A Chromogenic Semi-Micro Method for the Determination of Factor Xa, Factor Xa Inhibitor and Mini-Dose Heparin Levels

Conditions influencing the measurement of heparin levels in the range 0 to 0.3 units/ml of plasma using the chromogenic substrate, B2-Ile-Glu-Gly-Arg-pNA HCl (S2222, KabitVitrum Ltd) have been analysed to find the most suitable incubation mixture. Factor Xa chromogenic activity was observed to be stable between pH 5.5 and 9.0 at 37°C. An optimal pH of 7.9 was found for the action of Factor Xa upon the substrate and also for the action of plasma inhibitor upon Factor Xa. A Michaelis constant (Km) of 0.6mM was determined for the hydrolytic cleavage of the substrate by Factor Xa. At a substrate concentration of 3 times Km, Factor Xa was measureable in the range of 0.02 to 0.12 units/incubation mixture with a change in optical density at 405 mμ of 0.06/second/unit corresponding to 5.7 n Kat/unit. Using 100 μl pooled plasma/unit of factor Xa, 55% of the Xa activity was inhibited at 3 minutes.

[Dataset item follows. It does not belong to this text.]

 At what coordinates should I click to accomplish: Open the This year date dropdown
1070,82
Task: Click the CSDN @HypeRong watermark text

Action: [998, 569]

Taking 3 minutes as a preincubation period, Xa inhibitor was measureable in the range 5 to 25 μl normal plasma per 0.25 units of Xa with a net change in optical density at 405 mμ of 0.8. The greatest difference between the percentage inhibition of Factor Xa by heparinised (0.3 units/ml) and non heparinised plasma, however, was observed to occur after 1 minute preincubation. Using these observations a heparin calibration curve was constructed using 10 μl aliquots of heparinised plasma. Heparin was measured in the range 0.06 to 0.3 units/ml plasma with a net change in optical density at 400 mμ of 0.8.